The vulnerability is an OS command injection in Elecom wireless LAN products. A crafted request originating from an authenticated user can inject arbitrary operating‑system commands, giving the attacker full control over the device’s system. This can lead to a complete compromise of confidentiality, integrity, and availability, consistent with the CWE‑78 classification.

The affected devices are the Elecom WRC‑X1500GS‑B, WRC‑X1500GSA‑B, WRC‑X1800GS‑B, WRC‑X1800GSA‑B, WRC‑X1800GSH‑B, WRC‑X3000GS2‑B, WRC‑X3000GS2‑W, WRC‑X3000GS2A‑B, WRC‑X3000GST2‑B, WRC‑X6000QS‑G, WRC‑X6000QSA‑G, WRC‑X6000XS‑G, WRC‑X6000XST‑G, WRC‑XE5400GS‑G, and WRC‑XE5400GSA‑G. The flaw resides in their firmware and may affect any version running the default or previously supplied firmware. The router models listed by Elecom have been documented as vulnerable.

The CVSS base score is 8.6, indicating a high severity flaw, yet the EPSS probability is below 1 %, suggesting rare exploitation in the wild.
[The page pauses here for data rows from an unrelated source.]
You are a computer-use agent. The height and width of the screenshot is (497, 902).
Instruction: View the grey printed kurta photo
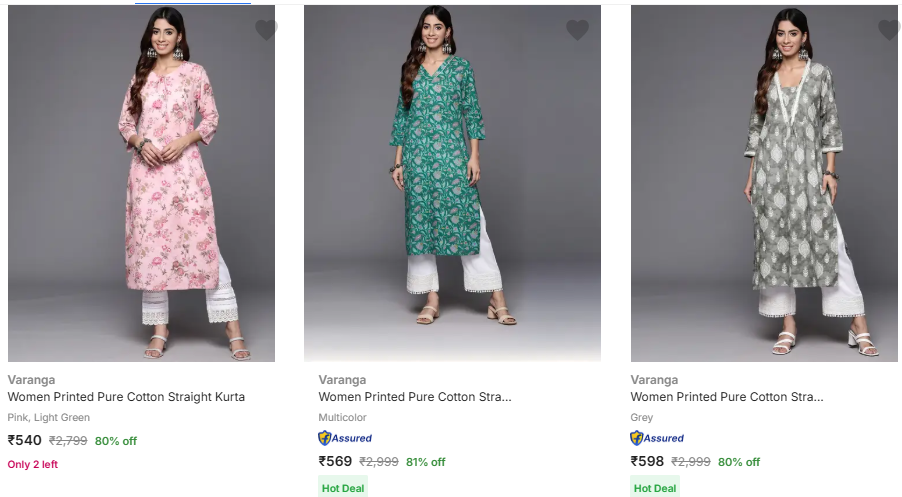[x=764, y=185]
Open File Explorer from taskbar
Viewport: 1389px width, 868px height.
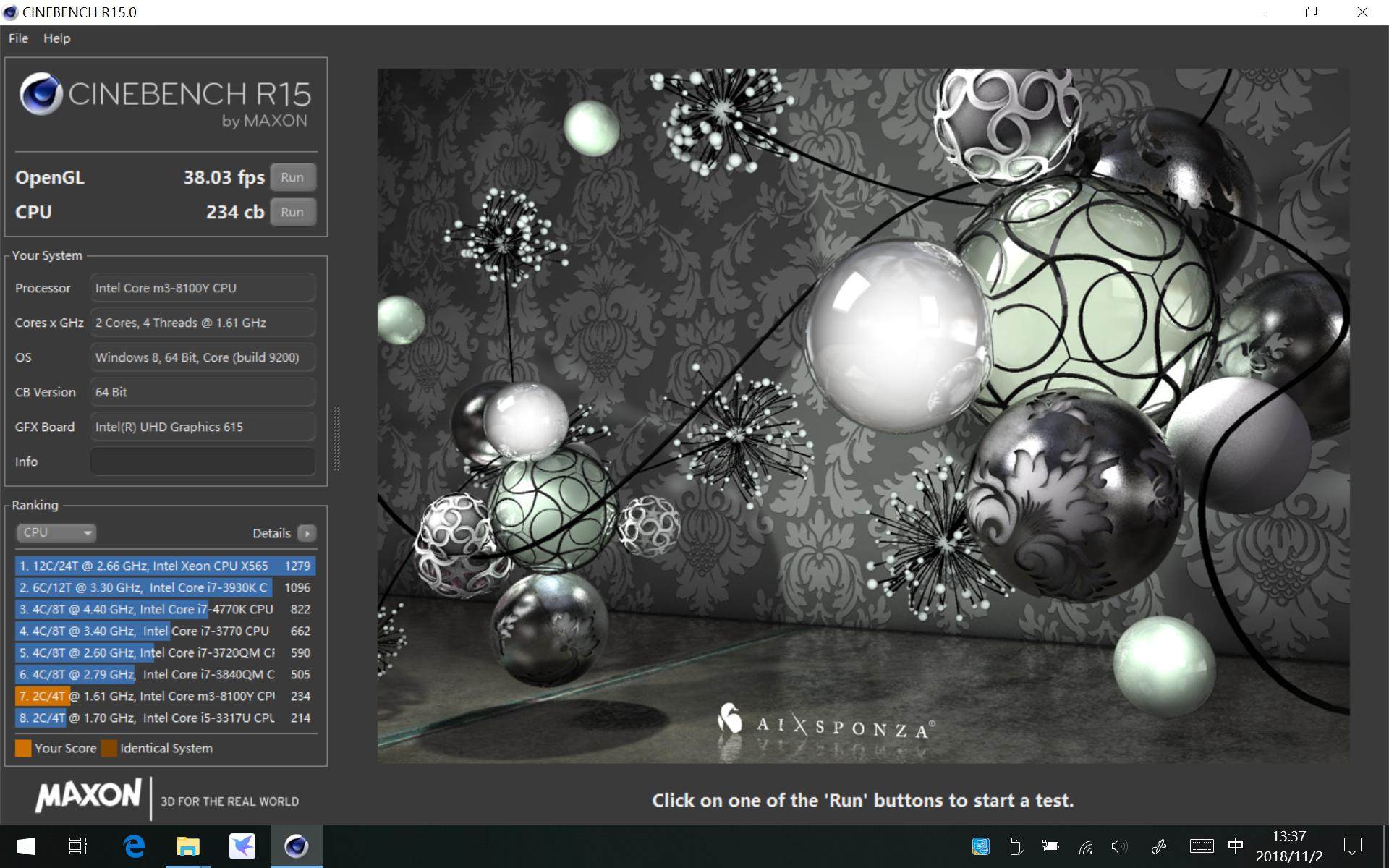188,846
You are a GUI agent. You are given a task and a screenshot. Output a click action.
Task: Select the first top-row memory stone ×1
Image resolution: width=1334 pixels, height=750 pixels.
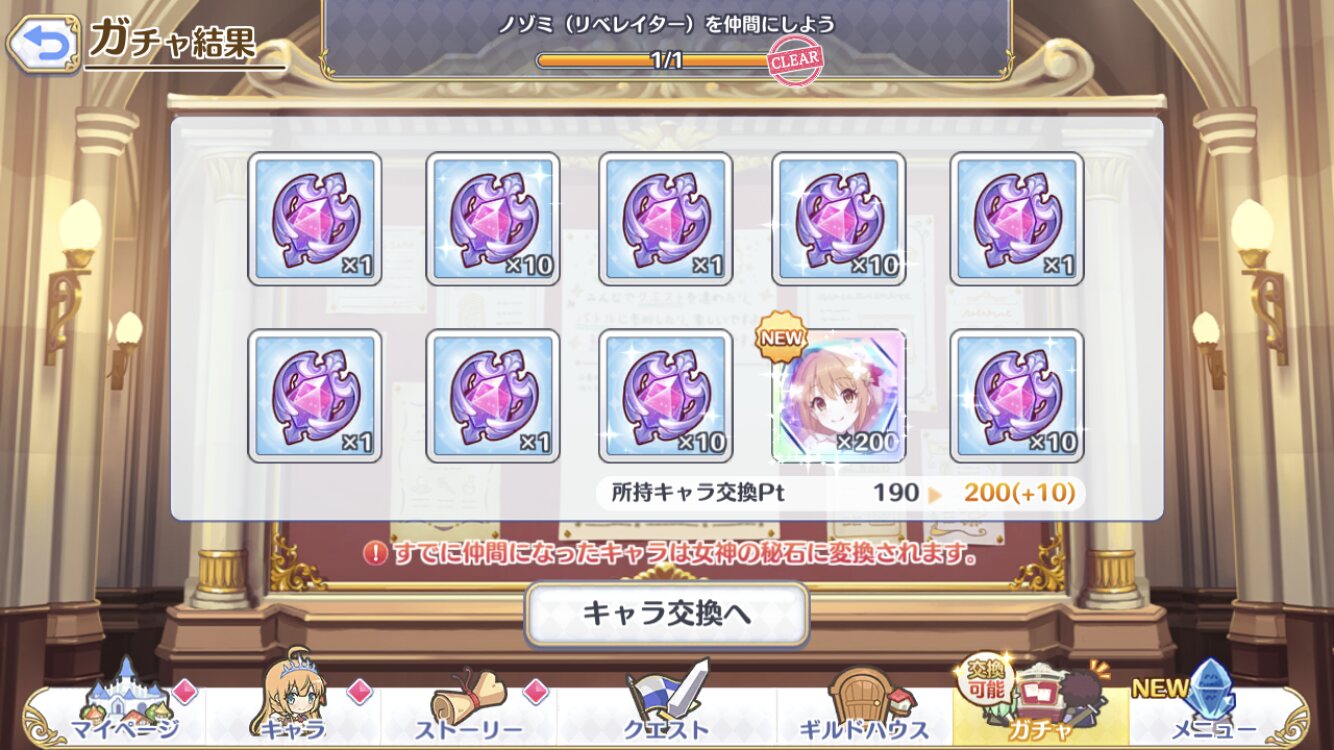click(314, 219)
The flaw requires the attacker to have authenticated access to the router’s administrative interface, so the attack vector is likely internal or from an attacker who has compromised a legitimate user’s credentials. The router is not listed in the CISA KEV catalog, but the ability to execute arbitrary OS commands makes it a critical asset if exposed.